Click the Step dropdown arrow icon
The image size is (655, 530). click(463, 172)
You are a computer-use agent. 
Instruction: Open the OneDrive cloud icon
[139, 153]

_ _ _ _ _ _ _

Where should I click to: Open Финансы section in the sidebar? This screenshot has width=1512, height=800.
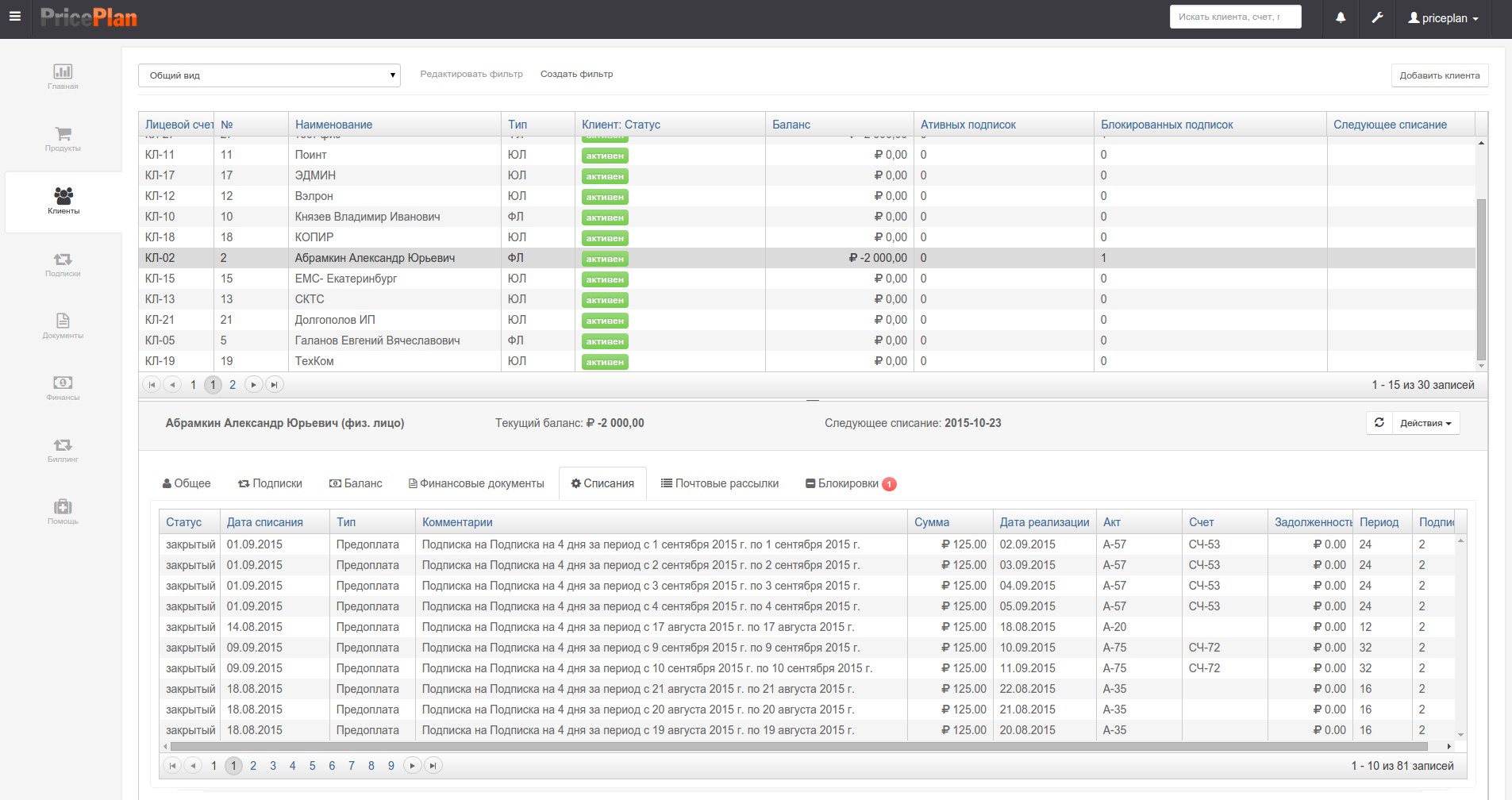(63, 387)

_ _ _ _ _ _ _

• Instruction:
From the material above, pull out every line that contains the string "Open". Case matters.

• Result of this task:
Instruction: Open the OneDrive cloud icon
Where should I click to: Open Финансы section in the sidebar? This screenshot has width=1512, height=800.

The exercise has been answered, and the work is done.